Inclusão esbarra nos interesses econômicos

O processo de inclusão das pessoas com deficiência tem chegado também devagar à produção audiovisual e um dos principais motivos certamente está nos interesses econômicos dos responsáveis pela produção cultural. O governo, por sua vez, tenta resolver a questão: a Instrução Normativa nº 116 da Ancine (Agência Nacional do Cinema), assinada em 18 de dezembro de 2014, define que todos os projetos financiados com recursos da agência têm que contemplar legendagem descritiva, audiodescrição e Libras.

A audiodescrição transforma informações de imagem em palavras, para que pessoas cegas, com baixa visão, idosos e disléxicos possam compreender o contexto em que estão inseridas ou que está sendo apresentado através do cinema, teatro, espetáculo de dança ou qualquer outra atividade.

Por aqui, o mercado ainda é pequeno. São poucos os profissionais habilitados e existe pouca informação sobre o assunto.
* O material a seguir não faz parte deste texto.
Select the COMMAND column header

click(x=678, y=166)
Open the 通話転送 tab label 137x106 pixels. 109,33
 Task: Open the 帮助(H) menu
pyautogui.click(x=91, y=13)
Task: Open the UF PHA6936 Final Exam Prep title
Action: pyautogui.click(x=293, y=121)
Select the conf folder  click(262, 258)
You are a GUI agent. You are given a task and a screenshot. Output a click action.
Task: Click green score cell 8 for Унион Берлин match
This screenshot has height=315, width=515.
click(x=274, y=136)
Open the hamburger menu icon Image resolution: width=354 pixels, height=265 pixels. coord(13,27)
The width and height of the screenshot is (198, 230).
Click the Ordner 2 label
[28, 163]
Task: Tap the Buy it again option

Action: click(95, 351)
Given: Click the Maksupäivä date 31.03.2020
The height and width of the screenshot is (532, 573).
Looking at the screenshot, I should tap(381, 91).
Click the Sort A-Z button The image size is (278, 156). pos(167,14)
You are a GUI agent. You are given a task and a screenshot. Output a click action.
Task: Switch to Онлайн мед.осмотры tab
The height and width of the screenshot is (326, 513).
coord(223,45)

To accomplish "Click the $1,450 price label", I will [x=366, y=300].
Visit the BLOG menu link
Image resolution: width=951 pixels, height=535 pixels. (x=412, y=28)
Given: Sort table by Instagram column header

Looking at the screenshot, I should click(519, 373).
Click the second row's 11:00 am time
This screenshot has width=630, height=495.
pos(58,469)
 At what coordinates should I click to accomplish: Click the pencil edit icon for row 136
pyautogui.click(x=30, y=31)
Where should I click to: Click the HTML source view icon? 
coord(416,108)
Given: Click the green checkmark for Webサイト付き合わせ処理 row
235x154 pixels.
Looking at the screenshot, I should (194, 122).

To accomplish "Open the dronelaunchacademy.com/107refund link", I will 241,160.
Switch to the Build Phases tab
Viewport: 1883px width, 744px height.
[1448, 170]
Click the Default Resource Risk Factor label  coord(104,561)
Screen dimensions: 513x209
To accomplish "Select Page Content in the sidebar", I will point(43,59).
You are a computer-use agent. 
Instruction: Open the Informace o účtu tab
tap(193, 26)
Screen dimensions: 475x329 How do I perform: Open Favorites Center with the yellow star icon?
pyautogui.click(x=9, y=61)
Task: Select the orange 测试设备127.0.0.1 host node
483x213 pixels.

Uma das audiodescritoras de Belém é Aline Correia. "Trabalhava com pessoas cegas no Centur, como voluntária na Seção Braille. Depois que me formei em Letras, tinha interesse em neurolinguística, mas voltada para acessibilidade. Surgiu a oportunidade de um curso em Campinas e arrisquei. Foi a hora certa no lugar certo. A audiodescrição te faz olhar por ti e pelo outro, tu tens a responsabilidade de passar com mais detalhes a informação. Antes eu via e não enxergava, hoje eu enxergo de verdade. Tudo que eu vejo, busco ser fiel, mas também passa pelo meu filtro emocional. Algumas pessoas cegas não gostam disso, mas outras adoram", conta Aline.

Segundo a audiodescritora, existe uma resistência por parte da televisão brasileira, falta de diálogo e talvez de interesse para que as audiodescrições sejam disponibilizadas. "O projeto da regulamentação está esbarrando em questões políticas. Por exemplo, para estar em teatro, tem que ter cabine para o audiodescritor ficar, mas geralmente os produtores preferem que seja algo gravado, o que tira a ideia inicial. Tem vários interesses econômicos que estão tirando os direitos das pessoas com deficiência. Precisamos visualizar a pessoa cega não como um coitadinho, mas como um consumidor. Eles usam internet, celular. O que custa colocar a audiodescrição na televisão através da tecla sap?", questiona Aline.